Commuters, commentators and armchair critics should just stick to tracking outcomes, such as "when I need a a train, is it there?", he added.
The minister was responding to Non-Constituency MP Dennis Tan's detailed questions on whether there are parts in the MRT system that are operating beyond their expiry dates.
Mr Tan also asked if the Government would publish key performance indices (KPI) to "measure parts replacement and maintenance works".
Mr Khaw said the "manufacturers' recommendation is just a reference, a guide".
So if you publish for each item when are you going to replace this, etc, I think it will be such a mass of data that I don't think it conveys any information.
TRANSPORT MINISTER KHAW BOON WAN, explaining why tracking rail maintenance is possible but impractical.
"In fact, we have gone beyond this. It is just no longer a case of, well, just replace those parts because manufacturers say Year X.''
He added: "We are now going into a situation where many of the parts... are being replaced not because they are going to reach (their expiry dates) or about to expire but because of obsolescence."
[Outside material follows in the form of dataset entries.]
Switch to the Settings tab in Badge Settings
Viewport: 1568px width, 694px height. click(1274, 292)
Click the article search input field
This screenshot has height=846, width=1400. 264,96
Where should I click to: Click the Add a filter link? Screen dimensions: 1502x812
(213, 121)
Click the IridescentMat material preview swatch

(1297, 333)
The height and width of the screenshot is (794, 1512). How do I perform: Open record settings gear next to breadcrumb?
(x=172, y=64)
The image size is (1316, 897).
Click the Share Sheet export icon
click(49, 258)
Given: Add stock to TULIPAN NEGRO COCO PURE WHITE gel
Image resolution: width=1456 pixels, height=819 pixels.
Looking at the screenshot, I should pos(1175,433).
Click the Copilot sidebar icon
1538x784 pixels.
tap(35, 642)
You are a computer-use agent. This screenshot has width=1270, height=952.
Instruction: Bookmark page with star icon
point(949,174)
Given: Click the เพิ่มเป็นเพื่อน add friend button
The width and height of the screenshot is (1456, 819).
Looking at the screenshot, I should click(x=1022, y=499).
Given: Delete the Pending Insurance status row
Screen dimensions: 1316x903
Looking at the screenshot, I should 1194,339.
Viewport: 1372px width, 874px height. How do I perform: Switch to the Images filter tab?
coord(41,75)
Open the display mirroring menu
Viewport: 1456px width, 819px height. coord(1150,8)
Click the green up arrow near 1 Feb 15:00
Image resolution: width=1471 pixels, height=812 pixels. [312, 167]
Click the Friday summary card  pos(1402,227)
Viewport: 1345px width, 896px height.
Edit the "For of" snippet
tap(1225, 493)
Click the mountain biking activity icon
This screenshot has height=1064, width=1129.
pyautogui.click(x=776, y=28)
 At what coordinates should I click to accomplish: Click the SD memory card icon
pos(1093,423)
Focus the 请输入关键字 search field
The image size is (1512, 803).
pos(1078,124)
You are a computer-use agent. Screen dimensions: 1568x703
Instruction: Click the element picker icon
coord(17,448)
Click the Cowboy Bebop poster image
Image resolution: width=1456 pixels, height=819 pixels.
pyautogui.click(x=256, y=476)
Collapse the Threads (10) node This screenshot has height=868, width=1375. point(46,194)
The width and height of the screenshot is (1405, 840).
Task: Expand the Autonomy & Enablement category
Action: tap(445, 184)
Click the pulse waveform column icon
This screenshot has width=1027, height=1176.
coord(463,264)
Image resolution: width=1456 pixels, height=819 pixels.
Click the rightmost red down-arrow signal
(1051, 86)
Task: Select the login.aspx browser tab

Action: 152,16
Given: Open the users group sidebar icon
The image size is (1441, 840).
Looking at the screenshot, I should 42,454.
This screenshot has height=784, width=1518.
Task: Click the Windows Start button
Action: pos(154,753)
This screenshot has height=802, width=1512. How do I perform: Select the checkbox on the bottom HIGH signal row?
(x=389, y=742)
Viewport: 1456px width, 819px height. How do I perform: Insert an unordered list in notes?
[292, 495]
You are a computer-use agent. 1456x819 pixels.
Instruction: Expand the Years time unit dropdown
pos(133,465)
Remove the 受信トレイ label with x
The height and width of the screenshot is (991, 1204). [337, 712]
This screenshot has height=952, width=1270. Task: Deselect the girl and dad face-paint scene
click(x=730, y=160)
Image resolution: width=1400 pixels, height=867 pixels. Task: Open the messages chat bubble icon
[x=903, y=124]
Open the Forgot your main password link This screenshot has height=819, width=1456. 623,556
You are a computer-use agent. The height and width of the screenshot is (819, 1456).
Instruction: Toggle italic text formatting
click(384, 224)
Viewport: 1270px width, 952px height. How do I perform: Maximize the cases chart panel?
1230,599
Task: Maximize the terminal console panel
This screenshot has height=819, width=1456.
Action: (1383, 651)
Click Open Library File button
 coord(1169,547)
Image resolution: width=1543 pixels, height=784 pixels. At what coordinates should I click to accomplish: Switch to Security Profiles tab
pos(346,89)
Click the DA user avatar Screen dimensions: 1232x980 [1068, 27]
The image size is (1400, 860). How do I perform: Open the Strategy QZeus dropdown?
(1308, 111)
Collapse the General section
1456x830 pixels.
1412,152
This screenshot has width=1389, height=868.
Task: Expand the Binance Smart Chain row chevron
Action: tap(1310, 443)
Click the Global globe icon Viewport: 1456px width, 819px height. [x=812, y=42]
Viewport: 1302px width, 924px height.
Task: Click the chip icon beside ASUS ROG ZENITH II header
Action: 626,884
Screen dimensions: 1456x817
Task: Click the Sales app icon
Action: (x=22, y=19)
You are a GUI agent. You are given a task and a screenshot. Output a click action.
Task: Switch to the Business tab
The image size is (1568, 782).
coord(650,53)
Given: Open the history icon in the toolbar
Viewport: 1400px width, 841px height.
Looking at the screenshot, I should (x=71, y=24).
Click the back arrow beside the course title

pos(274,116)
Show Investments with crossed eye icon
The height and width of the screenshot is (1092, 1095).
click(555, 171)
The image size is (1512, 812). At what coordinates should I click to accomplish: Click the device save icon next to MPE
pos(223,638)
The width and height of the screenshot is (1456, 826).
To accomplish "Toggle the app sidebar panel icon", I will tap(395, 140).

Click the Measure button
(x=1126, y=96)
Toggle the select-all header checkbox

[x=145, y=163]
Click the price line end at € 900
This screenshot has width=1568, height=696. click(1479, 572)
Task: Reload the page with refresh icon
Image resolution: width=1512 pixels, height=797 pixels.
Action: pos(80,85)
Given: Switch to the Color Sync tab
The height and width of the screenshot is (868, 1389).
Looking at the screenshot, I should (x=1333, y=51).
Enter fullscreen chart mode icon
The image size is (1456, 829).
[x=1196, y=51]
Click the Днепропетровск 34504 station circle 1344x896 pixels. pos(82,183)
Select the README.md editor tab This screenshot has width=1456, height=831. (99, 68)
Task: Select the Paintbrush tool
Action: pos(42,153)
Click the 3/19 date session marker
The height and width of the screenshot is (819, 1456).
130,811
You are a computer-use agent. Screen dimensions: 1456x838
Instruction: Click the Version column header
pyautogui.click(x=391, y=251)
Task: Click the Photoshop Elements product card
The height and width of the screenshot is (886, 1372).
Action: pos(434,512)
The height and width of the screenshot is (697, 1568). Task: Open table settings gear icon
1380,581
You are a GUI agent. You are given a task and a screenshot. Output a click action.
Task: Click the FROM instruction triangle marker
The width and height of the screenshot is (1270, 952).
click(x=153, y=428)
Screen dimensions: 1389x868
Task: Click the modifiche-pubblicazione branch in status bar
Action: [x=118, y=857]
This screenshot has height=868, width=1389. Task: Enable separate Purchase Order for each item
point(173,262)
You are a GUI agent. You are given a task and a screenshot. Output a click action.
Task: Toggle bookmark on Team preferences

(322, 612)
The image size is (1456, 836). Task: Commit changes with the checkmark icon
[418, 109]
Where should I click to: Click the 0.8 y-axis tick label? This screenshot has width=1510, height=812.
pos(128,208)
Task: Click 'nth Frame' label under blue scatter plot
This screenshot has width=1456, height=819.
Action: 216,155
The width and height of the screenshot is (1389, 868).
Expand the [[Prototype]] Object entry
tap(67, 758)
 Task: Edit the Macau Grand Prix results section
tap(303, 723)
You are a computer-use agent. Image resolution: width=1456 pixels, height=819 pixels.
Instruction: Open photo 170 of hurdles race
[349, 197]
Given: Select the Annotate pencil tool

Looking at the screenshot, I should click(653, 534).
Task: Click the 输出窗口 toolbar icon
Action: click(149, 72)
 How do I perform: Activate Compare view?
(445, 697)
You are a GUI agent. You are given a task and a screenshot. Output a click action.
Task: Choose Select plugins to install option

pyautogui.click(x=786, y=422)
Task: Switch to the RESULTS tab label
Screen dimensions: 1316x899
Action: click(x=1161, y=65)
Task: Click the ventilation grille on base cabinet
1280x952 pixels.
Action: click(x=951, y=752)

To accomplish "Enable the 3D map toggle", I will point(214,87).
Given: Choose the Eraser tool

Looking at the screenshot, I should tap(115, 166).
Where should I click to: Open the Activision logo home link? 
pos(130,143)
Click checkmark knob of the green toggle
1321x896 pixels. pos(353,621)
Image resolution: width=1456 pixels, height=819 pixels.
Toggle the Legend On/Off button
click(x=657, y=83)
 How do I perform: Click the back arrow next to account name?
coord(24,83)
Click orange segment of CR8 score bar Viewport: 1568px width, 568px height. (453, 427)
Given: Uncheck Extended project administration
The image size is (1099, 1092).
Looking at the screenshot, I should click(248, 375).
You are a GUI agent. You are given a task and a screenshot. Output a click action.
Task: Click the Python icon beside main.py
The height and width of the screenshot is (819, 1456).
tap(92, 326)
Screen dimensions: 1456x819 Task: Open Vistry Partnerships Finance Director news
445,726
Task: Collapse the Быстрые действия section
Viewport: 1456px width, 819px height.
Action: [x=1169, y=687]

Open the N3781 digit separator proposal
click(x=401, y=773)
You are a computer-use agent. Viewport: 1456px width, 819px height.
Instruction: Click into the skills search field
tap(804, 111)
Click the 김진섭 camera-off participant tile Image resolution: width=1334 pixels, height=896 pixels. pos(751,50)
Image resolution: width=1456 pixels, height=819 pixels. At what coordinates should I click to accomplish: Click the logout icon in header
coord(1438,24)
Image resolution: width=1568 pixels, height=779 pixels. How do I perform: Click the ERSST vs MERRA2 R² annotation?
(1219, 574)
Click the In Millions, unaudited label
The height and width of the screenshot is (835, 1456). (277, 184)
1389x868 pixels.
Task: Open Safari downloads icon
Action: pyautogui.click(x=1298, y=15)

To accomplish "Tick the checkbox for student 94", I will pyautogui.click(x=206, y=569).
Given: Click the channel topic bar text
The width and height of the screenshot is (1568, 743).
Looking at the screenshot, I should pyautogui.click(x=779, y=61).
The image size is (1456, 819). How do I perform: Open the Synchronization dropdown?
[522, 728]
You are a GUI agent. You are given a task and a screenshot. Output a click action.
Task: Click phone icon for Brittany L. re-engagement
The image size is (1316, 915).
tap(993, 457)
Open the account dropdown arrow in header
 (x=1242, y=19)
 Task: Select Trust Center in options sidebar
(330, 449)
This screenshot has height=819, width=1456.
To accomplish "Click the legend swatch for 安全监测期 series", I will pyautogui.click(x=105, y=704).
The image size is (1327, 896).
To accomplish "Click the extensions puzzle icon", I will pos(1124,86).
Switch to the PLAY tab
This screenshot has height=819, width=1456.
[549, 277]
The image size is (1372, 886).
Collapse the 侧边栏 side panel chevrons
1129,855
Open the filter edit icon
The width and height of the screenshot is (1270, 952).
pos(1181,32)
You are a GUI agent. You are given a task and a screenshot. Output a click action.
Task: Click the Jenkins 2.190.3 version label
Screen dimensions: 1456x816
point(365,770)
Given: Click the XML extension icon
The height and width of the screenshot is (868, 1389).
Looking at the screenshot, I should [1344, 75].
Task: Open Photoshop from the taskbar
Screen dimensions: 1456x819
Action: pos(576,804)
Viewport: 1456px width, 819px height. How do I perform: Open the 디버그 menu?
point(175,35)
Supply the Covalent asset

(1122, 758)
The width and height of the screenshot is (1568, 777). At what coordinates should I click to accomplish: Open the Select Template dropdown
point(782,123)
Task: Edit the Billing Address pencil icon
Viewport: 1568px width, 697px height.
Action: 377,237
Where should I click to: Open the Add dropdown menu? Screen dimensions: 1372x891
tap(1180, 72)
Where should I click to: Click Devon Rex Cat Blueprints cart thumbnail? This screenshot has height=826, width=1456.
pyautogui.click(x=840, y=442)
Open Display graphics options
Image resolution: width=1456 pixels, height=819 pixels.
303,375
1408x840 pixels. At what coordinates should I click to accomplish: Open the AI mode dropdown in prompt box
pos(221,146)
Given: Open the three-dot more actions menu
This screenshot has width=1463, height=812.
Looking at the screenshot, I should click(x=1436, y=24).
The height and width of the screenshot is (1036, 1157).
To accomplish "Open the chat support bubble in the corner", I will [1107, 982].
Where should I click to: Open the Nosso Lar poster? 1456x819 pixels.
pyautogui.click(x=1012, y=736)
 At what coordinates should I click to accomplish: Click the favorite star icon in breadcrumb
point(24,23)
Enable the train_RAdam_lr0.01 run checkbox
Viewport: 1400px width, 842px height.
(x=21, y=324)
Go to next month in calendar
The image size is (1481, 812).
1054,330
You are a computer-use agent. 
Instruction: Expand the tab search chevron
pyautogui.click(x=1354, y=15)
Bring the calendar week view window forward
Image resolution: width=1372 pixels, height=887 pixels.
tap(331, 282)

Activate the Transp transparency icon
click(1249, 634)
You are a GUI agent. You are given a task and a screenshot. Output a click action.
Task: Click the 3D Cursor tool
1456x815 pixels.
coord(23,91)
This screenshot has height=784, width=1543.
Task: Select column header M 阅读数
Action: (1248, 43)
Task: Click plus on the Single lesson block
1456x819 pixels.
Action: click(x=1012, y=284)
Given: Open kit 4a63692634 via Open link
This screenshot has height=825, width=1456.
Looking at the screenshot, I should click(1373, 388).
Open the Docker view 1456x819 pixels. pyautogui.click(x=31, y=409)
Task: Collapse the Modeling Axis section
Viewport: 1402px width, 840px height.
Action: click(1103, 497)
As for KPIs for track maintenance, he said this was possible, but impractical.
The reason: The parts in one train depot run into "five digits", and there are "tens of thousands of components".
"So if you publish for each item when you are going to replace this, etc, I think it will be such a mass of data that I don't think it conveys any information."
It was best to let engineers do what they need to do to make the system reliable again, he added.
"We are not quite where we want it to be but we are making improvement", he said.
"This is a top priority for myself, for my ministry."